### YOUR INSTRUCTIONS
The expected output is every entry, repeated word for word.

### TASK DATA
============================================================

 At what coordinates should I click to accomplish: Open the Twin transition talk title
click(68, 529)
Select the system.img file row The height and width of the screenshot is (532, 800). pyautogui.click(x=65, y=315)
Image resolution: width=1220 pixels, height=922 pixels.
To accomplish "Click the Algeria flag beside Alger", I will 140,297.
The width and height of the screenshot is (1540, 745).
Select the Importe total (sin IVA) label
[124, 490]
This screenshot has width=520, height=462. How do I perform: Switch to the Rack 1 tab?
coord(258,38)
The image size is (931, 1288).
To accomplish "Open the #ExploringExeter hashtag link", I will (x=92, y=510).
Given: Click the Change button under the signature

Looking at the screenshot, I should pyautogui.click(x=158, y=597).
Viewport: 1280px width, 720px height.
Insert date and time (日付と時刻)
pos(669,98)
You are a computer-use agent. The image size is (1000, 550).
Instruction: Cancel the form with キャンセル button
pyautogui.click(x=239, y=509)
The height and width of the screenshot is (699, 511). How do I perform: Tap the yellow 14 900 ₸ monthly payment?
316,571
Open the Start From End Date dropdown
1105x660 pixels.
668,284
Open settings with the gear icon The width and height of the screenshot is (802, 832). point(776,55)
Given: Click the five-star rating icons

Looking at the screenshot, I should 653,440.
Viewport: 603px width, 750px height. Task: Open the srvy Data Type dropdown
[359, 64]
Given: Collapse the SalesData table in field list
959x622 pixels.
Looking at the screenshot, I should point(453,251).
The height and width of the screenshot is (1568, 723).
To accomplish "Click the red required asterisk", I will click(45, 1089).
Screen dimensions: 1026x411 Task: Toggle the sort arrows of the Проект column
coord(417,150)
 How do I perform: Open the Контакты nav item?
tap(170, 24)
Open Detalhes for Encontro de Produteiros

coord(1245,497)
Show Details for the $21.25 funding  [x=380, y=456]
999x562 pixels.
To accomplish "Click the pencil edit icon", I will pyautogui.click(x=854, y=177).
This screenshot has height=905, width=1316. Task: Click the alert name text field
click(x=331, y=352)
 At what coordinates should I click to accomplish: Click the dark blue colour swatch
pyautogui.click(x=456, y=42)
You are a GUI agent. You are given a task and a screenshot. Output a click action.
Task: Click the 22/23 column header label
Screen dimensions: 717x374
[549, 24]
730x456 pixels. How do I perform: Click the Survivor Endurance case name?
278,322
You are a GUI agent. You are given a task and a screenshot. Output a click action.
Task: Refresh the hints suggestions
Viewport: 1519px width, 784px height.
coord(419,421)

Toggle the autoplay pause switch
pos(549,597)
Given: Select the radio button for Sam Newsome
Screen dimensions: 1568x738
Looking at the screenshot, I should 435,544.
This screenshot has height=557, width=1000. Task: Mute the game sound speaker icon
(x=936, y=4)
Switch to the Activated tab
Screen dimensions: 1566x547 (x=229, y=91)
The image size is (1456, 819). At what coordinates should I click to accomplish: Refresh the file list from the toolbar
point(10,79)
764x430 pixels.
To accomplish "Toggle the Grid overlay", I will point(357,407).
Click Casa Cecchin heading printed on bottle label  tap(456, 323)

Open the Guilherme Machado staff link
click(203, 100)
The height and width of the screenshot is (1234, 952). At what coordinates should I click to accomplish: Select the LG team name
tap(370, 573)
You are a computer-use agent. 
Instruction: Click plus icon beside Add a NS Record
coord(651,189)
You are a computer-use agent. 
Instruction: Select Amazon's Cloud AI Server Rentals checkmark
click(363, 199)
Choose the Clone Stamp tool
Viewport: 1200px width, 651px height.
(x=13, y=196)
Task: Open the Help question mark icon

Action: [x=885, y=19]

============================================================

### EXERCISE SOLUTION
 At what coordinates should I click to accomplish: Open the Twin transition talk title
click(68, 529)
Select the system.img file row The height and width of the screenshot is (532, 800). pyautogui.click(x=65, y=315)
Image resolution: width=1220 pixels, height=922 pixels.
To accomplish "Click the Algeria flag beside Alger", I will 140,297.
The width and height of the screenshot is (1540, 745).
Select the Importe total (sin IVA) label
[124, 490]
This screenshot has width=520, height=462. How do I perform: Switch to the Rack 1 tab?
coord(258,38)
The image size is (931, 1288).
To accomplish "Open the #ExploringExeter hashtag link", I will (x=92, y=510).
Given: Click the Change button under the signature

Looking at the screenshot, I should pyautogui.click(x=158, y=597).
Viewport: 1280px width, 720px height.
Insert date and time (日付と時刻)
pos(669,98)
You are a computer-use agent. The image size is (1000, 550).
Instruction: Cancel the form with キャンセル button
pyautogui.click(x=239, y=509)
The height and width of the screenshot is (699, 511). How do I perform: Tap the yellow 14 900 ₸ monthly payment?
316,571
Open the Start From End Date dropdown
1105x660 pixels.
668,284
Open settings with the gear icon The width and height of the screenshot is (802, 832). point(776,55)
Given: Click the five-star rating icons

Looking at the screenshot, I should 653,440.
Viewport: 603px width, 750px height. Task: Open the srvy Data Type dropdown
[359, 64]
Given: Collapse the SalesData table in field list
959x622 pixels.
Looking at the screenshot, I should point(453,251).
The height and width of the screenshot is (1568, 723).
To accomplish "Click the red required asterisk", I will click(45, 1089).
Screen dimensions: 1026x411 Task: Toggle the sort arrows of the Проект column
coord(417,150)
 How do I perform: Open the Контакты nav item?
tap(170, 24)
Open Detalhes for Encontro de Produteiros

coord(1245,497)
Show Details for the $21.25 funding  [x=380, y=456]
999x562 pixels.
To accomplish "Click the pencil edit icon", I will pyautogui.click(x=854, y=177).
This screenshot has height=905, width=1316. Task: Click the alert name text field
click(x=331, y=352)
 At what coordinates should I click to accomplish: Click the dark blue colour swatch
pyautogui.click(x=456, y=42)
You are a GUI agent. You are given a task and a screenshot. Output a click action.
Task: Click the 22/23 column header label
Screen dimensions: 717x374
[549, 24]
730x456 pixels. How do I perform: Click the Survivor Endurance case name?
278,322
You are a GUI agent. You are given a task and a screenshot. Output a click action.
Task: Refresh the hints suggestions
Viewport: 1519px width, 784px height.
coord(419,421)

Toggle the autoplay pause switch
pos(549,597)
Given: Select the radio button for Sam Newsome
Screen dimensions: 1568x738
Looking at the screenshot, I should 435,544.
This screenshot has height=557, width=1000. Task: Mute the game sound speaker icon
(x=936, y=4)
Switch to the Activated tab
Screen dimensions: 1566x547 (x=229, y=91)
The image size is (1456, 819). At what coordinates should I click to accomplish: Refresh the file list from the toolbar
point(10,79)
764x430 pixels.
To accomplish "Toggle the Grid overlay", I will point(357,407).
Click Casa Cecchin heading printed on bottle label  tap(456, 323)

Open the Guilherme Machado staff link
click(203, 100)
The height and width of the screenshot is (1234, 952). At what coordinates should I click to accomplish: Select the LG team name
tap(370, 573)
You are a computer-use agent. 
Instruction: Click plus icon beside Add a NS Record
coord(651,189)
You are a computer-use agent. 
Instruction: Select Amazon's Cloud AI Server Rentals checkmark
click(363, 199)
Choose the Clone Stamp tool
Viewport: 1200px width, 651px height.
(x=13, y=196)
Task: Open the Help question mark icon

Action: [x=885, y=19]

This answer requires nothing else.